BY KATE LOWMAN SRQ DAILY SATURDAY PERSPECTIVES EDITION SATURDAY JUL 28, 2018

According to last week’s column from Christine Robinson, the executive director of The Argus Foundation, the City’s original adoption of the Duany plan in 2001 stipulated “administrative approval” of new buildings, which is to say no formal public input into the approval process. Furthermore, she argues that this system of excluding citizens resulted in a transformation of the city from a “ghost town… on life support” to the current boom. Both statements are absolutely incorrect.

In fact, when the City Commission initially adopted the plan, it did not contain administrative approval, and this process was only included after the development community (including Argus) initiated a challenge against the city.

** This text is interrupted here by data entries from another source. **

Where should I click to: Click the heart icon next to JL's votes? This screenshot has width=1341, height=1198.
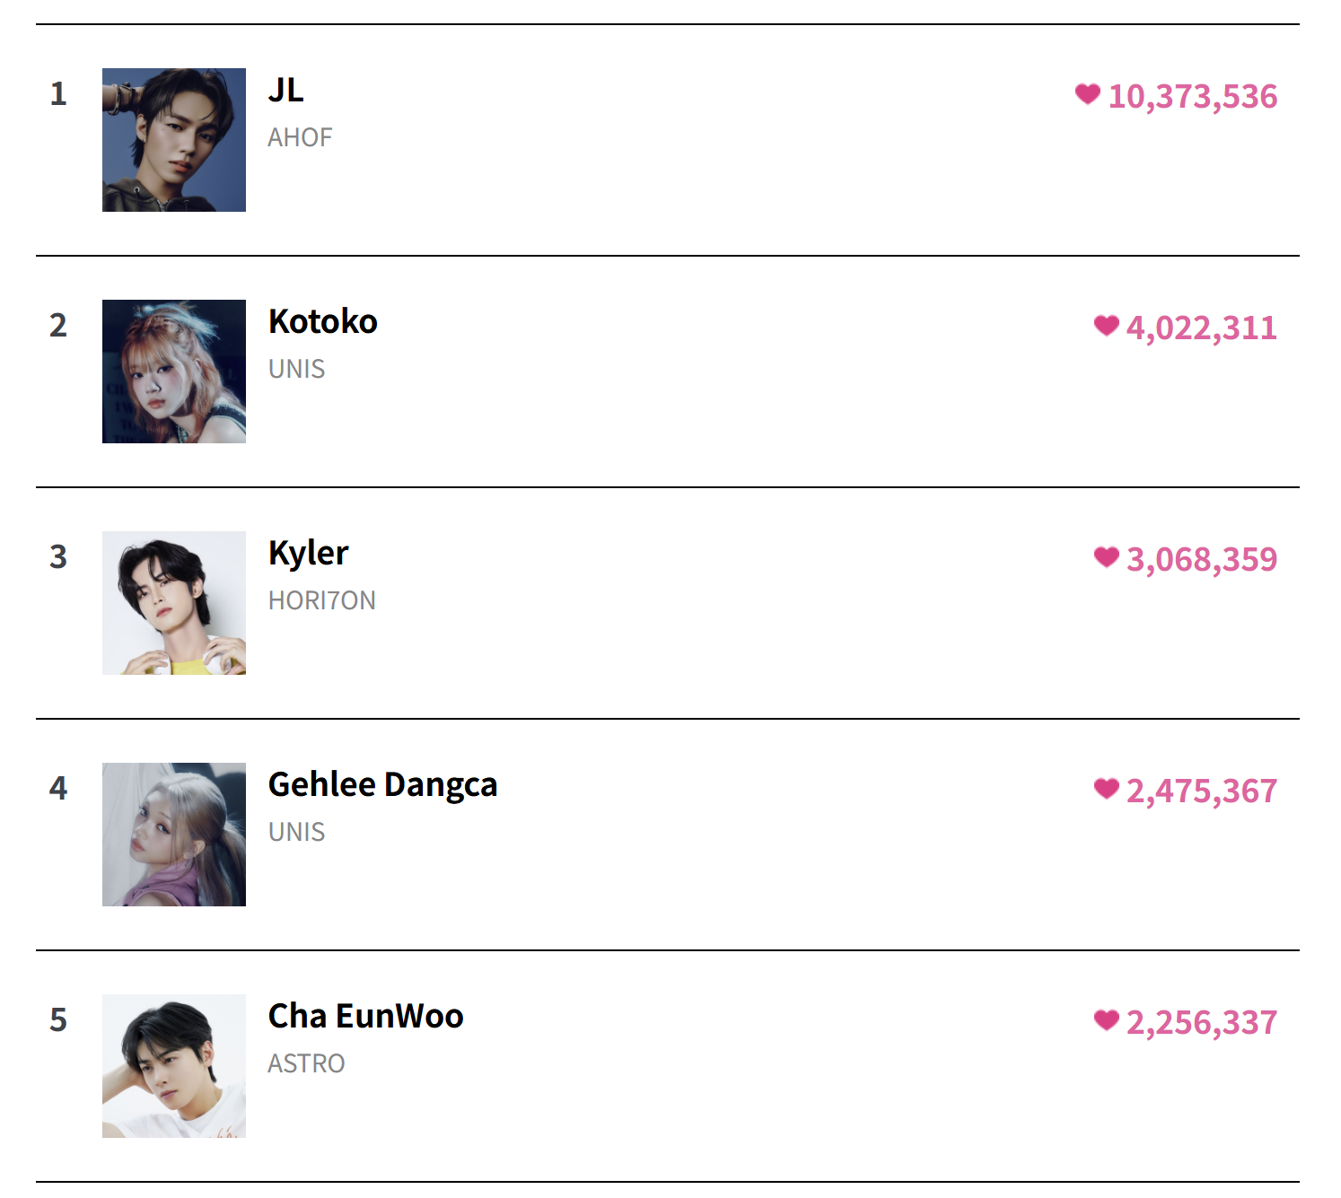(1087, 94)
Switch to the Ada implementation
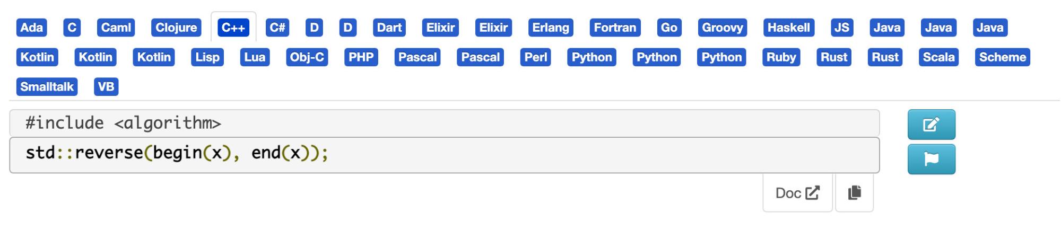Image resolution: width=1061 pixels, height=248 pixels. coord(32,28)
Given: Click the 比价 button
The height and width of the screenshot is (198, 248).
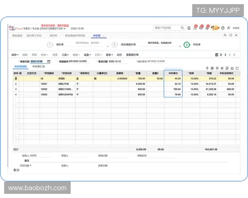Looking at the screenshot, I should pyautogui.click(x=119, y=54).
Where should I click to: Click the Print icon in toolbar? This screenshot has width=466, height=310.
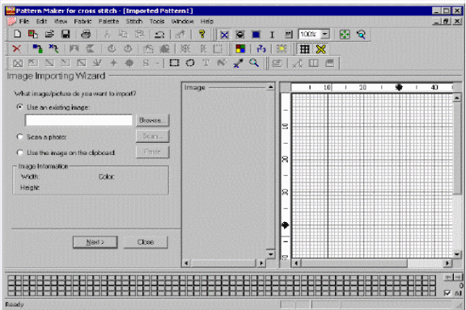click(86, 34)
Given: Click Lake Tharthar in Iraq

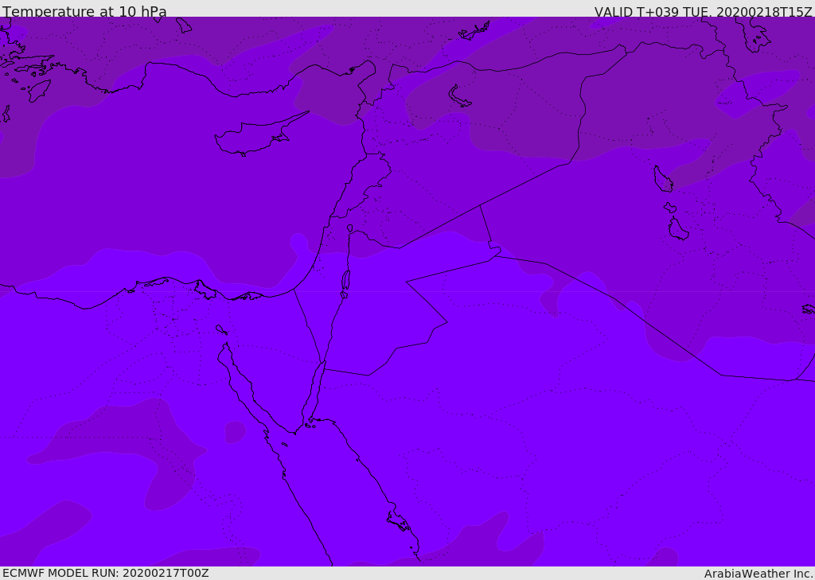Looking at the screenshot, I should coord(663,179).
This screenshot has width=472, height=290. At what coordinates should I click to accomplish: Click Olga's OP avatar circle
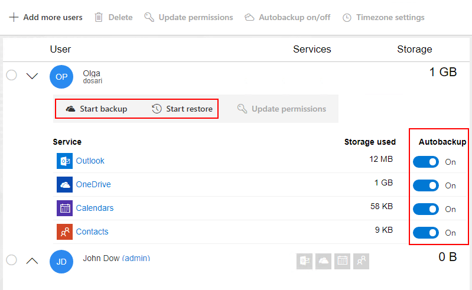tap(61, 77)
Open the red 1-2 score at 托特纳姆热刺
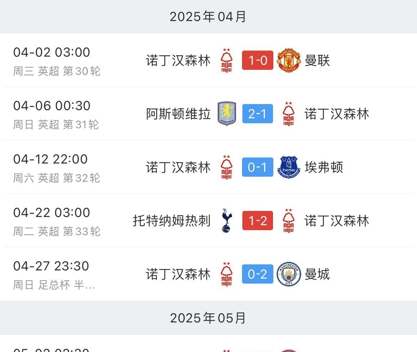 [257, 221]
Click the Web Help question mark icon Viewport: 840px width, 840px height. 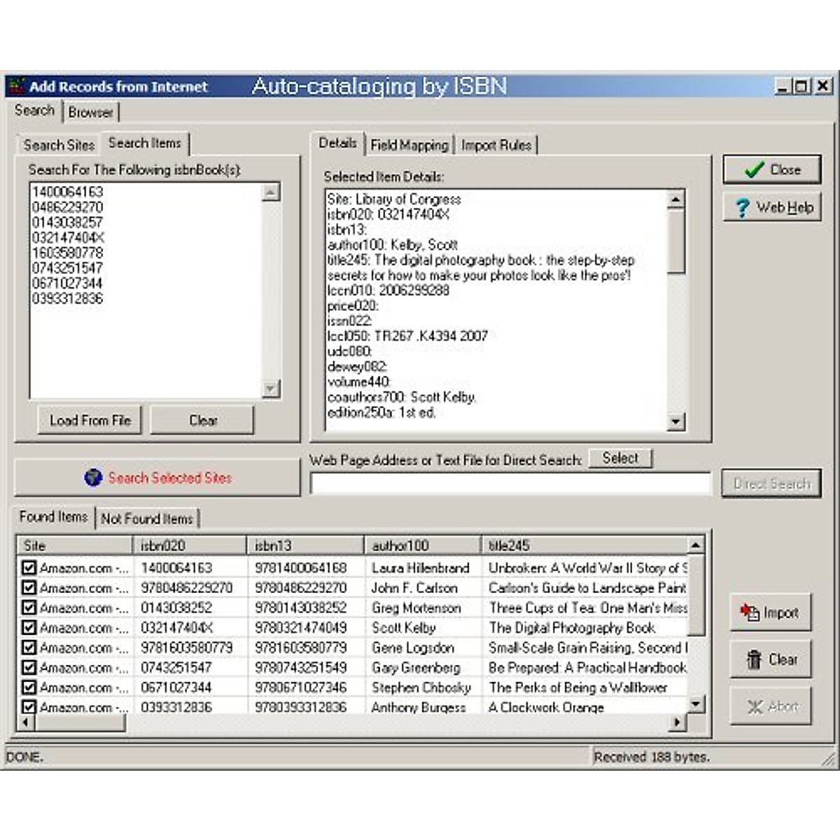pos(742,208)
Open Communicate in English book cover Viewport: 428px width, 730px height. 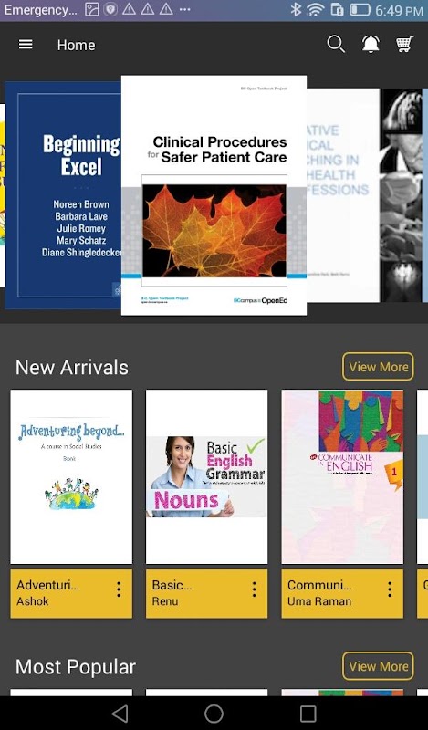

There were many complaints in that. Two of those—by no means the most important—were a lack of certainty and a lack of incentives.

Developers argued that allowing citizen input would prevent the certainty of development approval. Apparently the sitting Commissioners 1) wanted to end the challenge, and 2) believed the code would be so good that citizen input was not needed.

Much of the negotiation process was carried out behind closed doors, resulting in little public discussion of the merits of administrative approval vs. public hearings. There was no discussion of adopting alternative methods to facilitate the approval process—public input was viewed as an all or nothing proposition, and the City Commission chose nothing.

Seventeen years later, we are all living with the results, and they are not as rosy as promised. The concept of “certainty” to be provided by the zoning code has played out in full for developers, but not so much for citizens. Narrow sidewalks, lot-line to lot-line buildings, unsafe construction practices and a general failure to consider quality of life or compatibility all mar the picture. Citizens and commissioners alike are excluded from the approval process and staff—which is reluctant to enforce compatibility on its own authority—bears the brunt of citizen anger at the results.

We all love Sarasota—that is why we live here. But it is time to bring citizens back to the approval process for new buildings and it is time to fix the most problematic parts of the code. In fact, it is past time, and our City Commissioners and Administration must take on this task.

Kate Lowman is a steering committee member for STOP!